[Items from a data source]
^^^^^^^^

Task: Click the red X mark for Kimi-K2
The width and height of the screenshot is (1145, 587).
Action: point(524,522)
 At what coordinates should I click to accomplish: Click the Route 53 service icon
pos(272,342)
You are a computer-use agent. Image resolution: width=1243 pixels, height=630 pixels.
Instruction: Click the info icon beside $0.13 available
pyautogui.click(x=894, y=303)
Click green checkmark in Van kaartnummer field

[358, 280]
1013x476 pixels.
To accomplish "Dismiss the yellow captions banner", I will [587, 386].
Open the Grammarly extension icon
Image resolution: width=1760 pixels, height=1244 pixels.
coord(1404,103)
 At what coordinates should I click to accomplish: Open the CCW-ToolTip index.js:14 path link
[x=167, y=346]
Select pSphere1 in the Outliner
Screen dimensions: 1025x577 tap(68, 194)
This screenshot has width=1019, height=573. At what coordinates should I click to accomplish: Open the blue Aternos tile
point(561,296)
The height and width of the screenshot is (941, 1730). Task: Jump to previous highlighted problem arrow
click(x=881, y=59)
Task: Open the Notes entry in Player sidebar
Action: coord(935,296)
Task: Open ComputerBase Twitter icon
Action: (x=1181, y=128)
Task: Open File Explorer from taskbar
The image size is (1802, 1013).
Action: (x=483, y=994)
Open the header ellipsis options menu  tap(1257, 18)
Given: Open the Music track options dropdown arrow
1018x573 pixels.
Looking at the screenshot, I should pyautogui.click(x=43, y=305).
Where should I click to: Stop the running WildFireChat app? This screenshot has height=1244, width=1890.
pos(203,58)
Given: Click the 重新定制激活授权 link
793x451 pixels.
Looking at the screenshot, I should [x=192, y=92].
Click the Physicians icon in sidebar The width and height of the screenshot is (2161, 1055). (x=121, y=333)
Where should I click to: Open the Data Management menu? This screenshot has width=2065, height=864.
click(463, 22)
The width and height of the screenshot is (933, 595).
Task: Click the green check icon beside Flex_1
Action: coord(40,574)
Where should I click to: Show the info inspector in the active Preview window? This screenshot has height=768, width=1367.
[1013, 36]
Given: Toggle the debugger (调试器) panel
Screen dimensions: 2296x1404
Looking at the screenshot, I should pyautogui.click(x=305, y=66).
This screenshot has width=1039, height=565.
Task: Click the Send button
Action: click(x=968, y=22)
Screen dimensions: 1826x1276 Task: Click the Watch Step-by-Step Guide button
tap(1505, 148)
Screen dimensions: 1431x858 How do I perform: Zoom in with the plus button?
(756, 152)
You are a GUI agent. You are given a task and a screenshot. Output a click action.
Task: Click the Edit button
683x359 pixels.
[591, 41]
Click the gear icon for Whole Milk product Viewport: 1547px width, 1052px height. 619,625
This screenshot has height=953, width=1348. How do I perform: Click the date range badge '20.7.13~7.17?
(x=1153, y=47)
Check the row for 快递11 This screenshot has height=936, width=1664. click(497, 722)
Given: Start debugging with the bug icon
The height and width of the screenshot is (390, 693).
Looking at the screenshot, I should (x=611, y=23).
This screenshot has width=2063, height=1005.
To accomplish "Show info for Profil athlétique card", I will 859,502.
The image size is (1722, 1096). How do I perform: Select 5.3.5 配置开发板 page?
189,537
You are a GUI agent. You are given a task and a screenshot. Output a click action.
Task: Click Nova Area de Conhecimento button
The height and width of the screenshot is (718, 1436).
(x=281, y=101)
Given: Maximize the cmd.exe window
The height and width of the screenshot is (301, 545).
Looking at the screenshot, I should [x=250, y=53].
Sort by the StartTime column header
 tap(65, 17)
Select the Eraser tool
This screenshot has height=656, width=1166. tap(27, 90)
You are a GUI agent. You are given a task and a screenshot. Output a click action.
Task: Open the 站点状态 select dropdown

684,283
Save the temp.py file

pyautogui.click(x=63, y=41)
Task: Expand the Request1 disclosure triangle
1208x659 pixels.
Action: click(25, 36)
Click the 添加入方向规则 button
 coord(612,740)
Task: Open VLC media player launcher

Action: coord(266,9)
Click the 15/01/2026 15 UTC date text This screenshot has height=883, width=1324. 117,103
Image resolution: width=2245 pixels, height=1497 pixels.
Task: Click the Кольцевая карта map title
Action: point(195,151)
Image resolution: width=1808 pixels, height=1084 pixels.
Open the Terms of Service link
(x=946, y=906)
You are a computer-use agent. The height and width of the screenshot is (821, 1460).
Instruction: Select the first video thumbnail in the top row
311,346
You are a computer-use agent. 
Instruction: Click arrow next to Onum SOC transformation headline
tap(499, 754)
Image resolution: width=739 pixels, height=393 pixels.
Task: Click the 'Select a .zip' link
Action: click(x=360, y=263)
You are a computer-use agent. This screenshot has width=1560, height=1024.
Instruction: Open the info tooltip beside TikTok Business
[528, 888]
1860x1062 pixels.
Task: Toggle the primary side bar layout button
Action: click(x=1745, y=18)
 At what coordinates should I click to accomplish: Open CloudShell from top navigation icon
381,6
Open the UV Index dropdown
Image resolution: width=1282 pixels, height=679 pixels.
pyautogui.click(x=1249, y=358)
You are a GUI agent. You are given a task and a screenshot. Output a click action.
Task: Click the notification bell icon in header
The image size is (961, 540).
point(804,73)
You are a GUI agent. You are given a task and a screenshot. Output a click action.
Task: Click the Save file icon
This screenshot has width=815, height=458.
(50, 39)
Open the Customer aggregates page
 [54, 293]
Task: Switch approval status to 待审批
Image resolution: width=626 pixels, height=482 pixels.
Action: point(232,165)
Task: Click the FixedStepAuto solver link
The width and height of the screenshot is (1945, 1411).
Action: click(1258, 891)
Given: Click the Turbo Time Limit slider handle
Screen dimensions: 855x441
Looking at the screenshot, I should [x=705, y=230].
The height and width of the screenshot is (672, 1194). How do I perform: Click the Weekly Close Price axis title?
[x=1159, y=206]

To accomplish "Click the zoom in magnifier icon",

^^^^^^^^

*WORK INSTRUCTIONS*. Print every line of the records exactly. Omit nothing.

*COMPLETED EXERCISE*.
Task: Click the red X mark for Kimi-K2
The width and height of the screenshot is (1145, 587).
Action: point(524,522)
 At what coordinates should I click to accomplish: Click the Route 53 service icon
pos(272,342)
You are a computer-use agent. Image resolution: width=1243 pixels, height=630 pixels.
Instruction: Click the info icon beside $0.13 available
pyautogui.click(x=894, y=303)
Click green checkmark in Van kaartnummer field

[358, 280]
1013x476 pixels.
To accomplish "Dismiss the yellow captions banner", I will [587, 386].
Open the Grammarly extension icon
Image resolution: width=1760 pixels, height=1244 pixels.
coord(1404,103)
 At what coordinates should I click to accomplish: Open the CCW-ToolTip index.js:14 path link
[x=167, y=346]
Select pSphere1 in the Outliner
Screen dimensions: 1025x577 tap(68, 194)
This screenshot has width=1019, height=573. At what coordinates should I click to accomplish: Open the blue Aternos tile
point(561,296)
The height and width of the screenshot is (941, 1730). Task: Jump to previous highlighted problem arrow
click(x=881, y=59)
Task: Open the Notes entry in Player sidebar
Action: coord(935,296)
Task: Open ComputerBase Twitter icon
Action: (x=1181, y=128)
Task: Open File Explorer from taskbar
The image size is (1802, 1013).
Action: (x=483, y=994)
Open the header ellipsis options menu  tap(1257, 18)
Given: Open the Music track options dropdown arrow
1018x573 pixels.
Looking at the screenshot, I should pyautogui.click(x=43, y=305).
Where should I click to: Stop the running WildFireChat app? This screenshot has height=1244, width=1890.
pos(203,58)
Given: Click the 重新定制激活授权 link
793x451 pixels.
Looking at the screenshot, I should [x=192, y=92].
Click the Physicians icon in sidebar The width and height of the screenshot is (2161, 1055). (x=121, y=333)
Where should I click to: Open the Data Management menu? This screenshot has width=2065, height=864.
click(463, 22)
The width and height of the screenshot is (933, 595).
Task: Click the green check icon beside Flex_1
Action: coord(40,574)
Where should I click to: Show the info inspector in the active Preview window? This screenshot has height=768, width=1367.
[1013, 36]
Given: Toggle the debugger (调试器) panel
Screen dimensions: 2296x1404
Looking at the screenshot, I should pyautogui.click(x=305, y=66).
This screenshot has width=1039, height=565.
Task: Click the Send button
Action: click(x=968, y=22)
Screen dimensions: 1826x1276 Task: Click the Watch Step-by-Step Guide button
tap(1505, 148)
Screen dimensions: 1431x858 How do I perform: Zoom in with the plus button?
(756, 152)
You are a GUI agent. You are given a task and a screenshot. Output a click action.
Task: Click the Edit button
683x359 pixels.
[591, 41]
Click the gear icon for Whole Milk product Viewport: 1547px width, 1052px height. 619,625
This screenshot has height=953, width=1348. How do I perform: Click the date range badge '20.7.13~7.17?
(x=1153, y=47)
Check the row for 快递11 This screenshot has height=936, width=1664. click(497, 722)
Given: Start debugging with the bug icon
The height and width of the screenshot is (390, 693).
Looking at the screenshot, I should (x=611, y=23).
This screenshot has width=2063, height=1005.
To accomplish "Show info for Profil athlétique card", I will 859,502.
The image size is (1722, 1096). How do I perform: Select 5.3.5 配置开发板 page?
189,537
You are a GUI agent. You are given a task and a screenshot. Output a click action.
Task: Click Nova Area de Conhecimento button
The height and width of the screenshot is (718, 1436).
(x=281, y=101)
Given: Maximize the cmd.exe window
The height and width of the screenshot is (301, 545).
Looking at the screenshot, I should [x=250, y=53].
Sort by the StartTime column header
 tap(65, 17)
Select the Eraser tool
This screenshot has height=656, width=1166. tap(27, 90)
You are a GUI agent. You are given a task and a screenshot. Output a click action.
Task: Open the 站点状态 select dropdown

684,283
Save the temp.py file

pyautogui.click(x=63, y=41)
Task: Expand the Request1 disclosure triangle
1208x659 pixels.
Action: click(25, 36)
Click the 添加入方向规则 button
 coord(612,740)
Task: Open VLC media player launcher

Action: coord(266,9)
Click the 15/01/2026 15 UTC date text This screenshot has height=883, width=1324. 117,103
Image resolution: width=2245 pixels, height=1497 pixels.
Task: Click the Кольцевая карта map title
Action: point(195,151)
Image resolution: width=1808 pixels, height=1084 pixels.
Open the Terms of Service link
(x=946, y=906)
You are a computer-use agent. The height and width of the screenshot is (821, 1460).
Instruction: Select the first video thumbnail in the top row
311,346
You are a computer-use agent. 
Instruction: Click arrow next to Onum SOC transformation headline
tap(499, 754)
Image resolution: width=739 pixels, height=393 pixels.
Task: Click the 'Select a .zip' link
Action: click(x=360, y=263)
You are a computer-use agent. This screenshot has width=1560, height=1024.
Instruction: Open the info tooltip beside TikTok Business
[528, 888]
1860x1062 pixels.
Task: Toggle the primary side bar layout button
Action: click(x=1745, y=18)
 At what coordinates should I click to accomplish: Open CloudShell from top navigation icon
381,6
Open the UV Index dropdown
Image resolution: width=1282 pixels, height=679 pixels.
pyautogui.click(x=1249, y=358)
You are a GUI agent. You are given a task and a screenshot. Output a click action.
Task: Click the notification bell icon in header
The image size is (961, 540).
point(804,73)
You are a GUI agent. You are given a task and a screenshot. Output a click action.
Task: Click the Save file icon
This screenshot has width=815, height=458.
(50, 39)
Open the Customer aggregates page
 [54, 293]
Task: Switch approval status to 待审批
Image resolution: width=626 pixels, height=482 pixels.
Action: point(232,165)
Task: Click the FixedStepAuto solver link
The width and height of the screenshot is (1945, 1411).
Action: click(1258, 891)
Given: Click the Turbo Time Limit slider handle
Screen dimensions: 855x441
Looking at the screenshot, I should [x=705, y=230].
The height and width of the screenshot is (672, 1194). How do I perform: Click the Weekly Close Price axis title?
[x=1159, y=206]

To accomplish "Click the zoom in magnifier icon",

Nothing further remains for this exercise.